ばぁばとのランチでアイドルになりたいって気持ちに気づいて、数日後には自分がやりたいことはアイドルなんだって確信してからは、ばぁばだけでなくパパやママにも相談して本格的にアイドルを目指すことが決まった。

パパとママも私がアイドルになりたいと伝えたら反対せずに応援してくれた。進学も就職もせずにいた私のことを実は結構心配していたらしい。まぁ、そりゃそうだよねと思いながら心の中で「心配かけてごめんね。」と呟いた。

中学の時にダンス部にいたとはいっても、そんな厳しい部活じゃなくてゆるーい感じの部活だったから正直あんまりダンスに自信はなかった。でも、これからはアイドルになって毎日踊らなきゃいけないわけで、オーディションのためにも近所のダンスレッスンが受けられるところにも通い始めた。

 

ただ虹奏にとって大きな問題となっていたのは、そもそもアイドルになるためにはどうすればいいのか分からないことだった。

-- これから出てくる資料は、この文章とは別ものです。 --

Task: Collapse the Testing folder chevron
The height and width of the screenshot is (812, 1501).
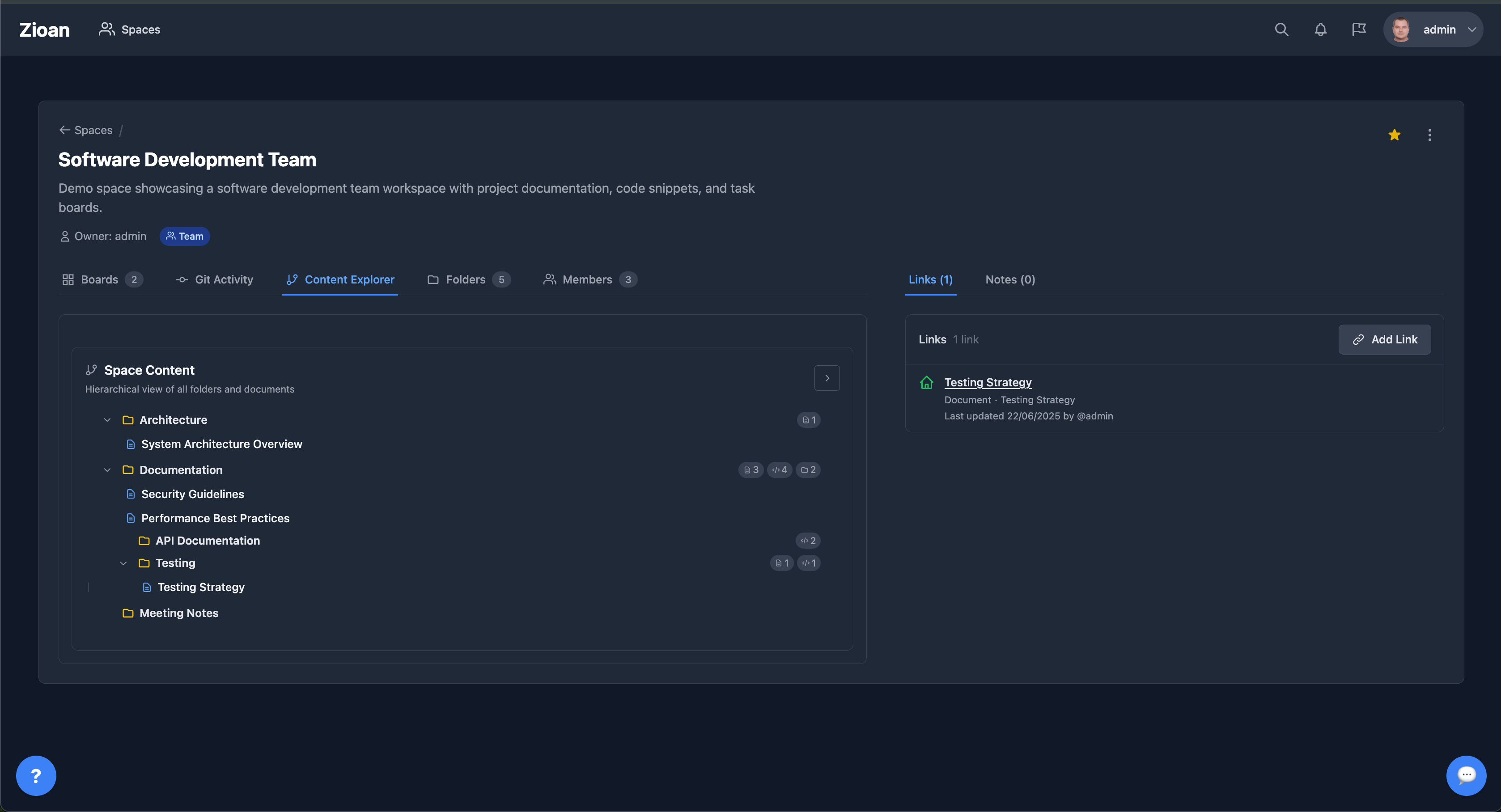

坂道グループ(乃木坂46、櫻坂46、日向坂46の3グループの総称)ならテレビやSNSでも大々的に告知されるから分かるけど、いわゆる地下アイドル(地上波放送で見るような有名グループではなく、ライブを中心に活動するアイドル)のオーディションて、いつ、どこで開催されているんだろうと思った。

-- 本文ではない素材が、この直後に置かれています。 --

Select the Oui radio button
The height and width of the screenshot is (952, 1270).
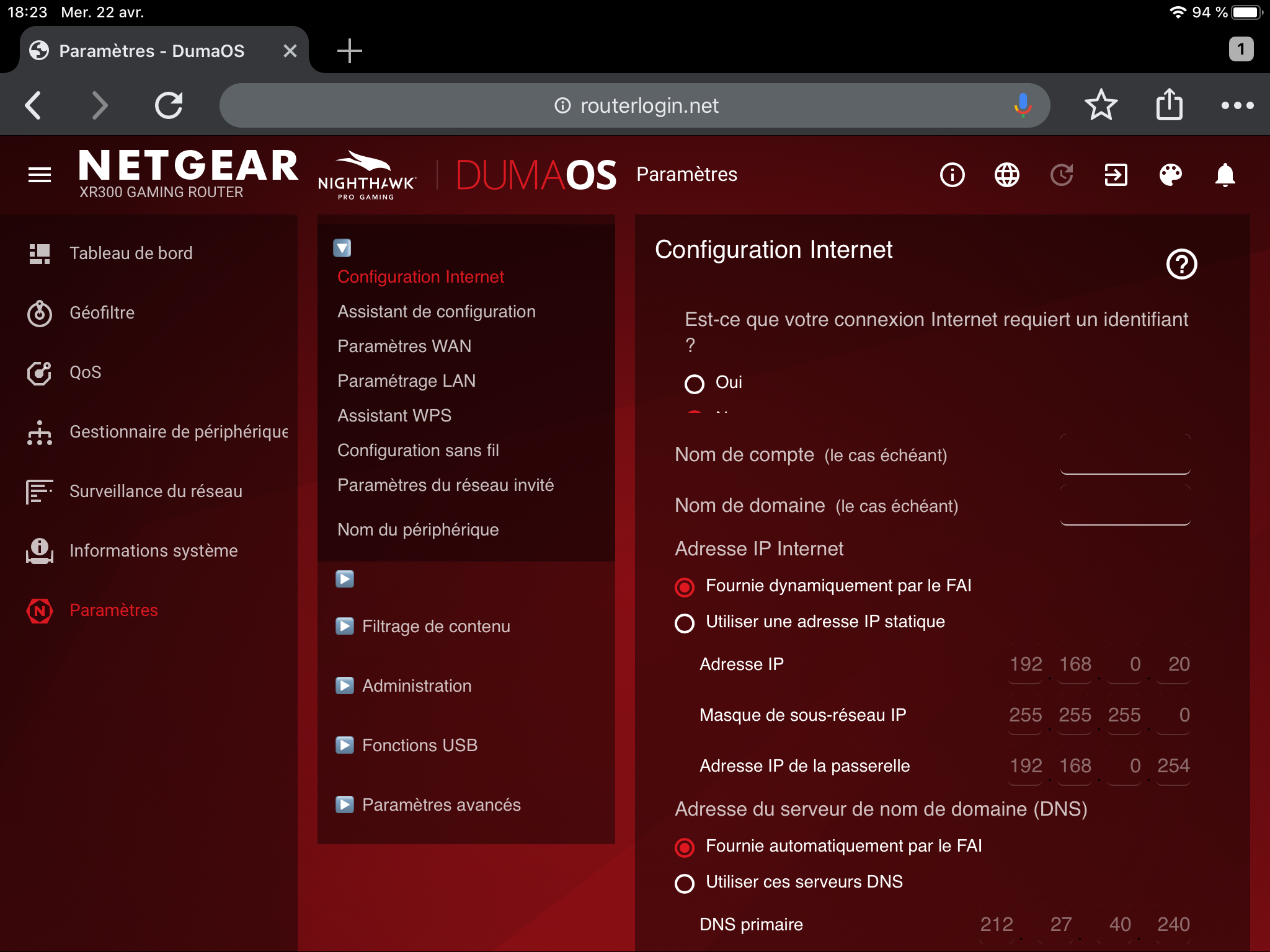[x=695, y=384]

理想をいえば坂道グループみたいな大手の事務所だったら安心だけど、次のオーディションが開催されるのがいつか分からないし、倍率8,000倍とも言われる難関オーディションであることはネットで調べれば分かっていたから、坂道グループのオーディションが開催されるまで待ってるのは無駄な時間に感じた。

でもやっぱり知らない事務所っていうのは何か怖い。

アイドル事務所だと思って入ってみたら実はちょっとエッチな事務所で「ちょっと脱いでみようか」と言われちゃうのかな(妄想)

女の子同士のバチバチの戦いがあって事務所のひいきにされてる子はいじめられたりするのかな(妄想)

ダンスの先生とかボイトレの先生がめっちゃ厳しくて毎日怒鳴りつけられたりするのかな(妄想)

虹奏得意の妄想がこのときは不安を増幅させていた。そんなときたまたまtiktokのおすすめに流れて来た女の子が目に留まった。普段なら秒でスクロールして飛ばすおすすめ動画なのになぜか手を止めて見てしまった。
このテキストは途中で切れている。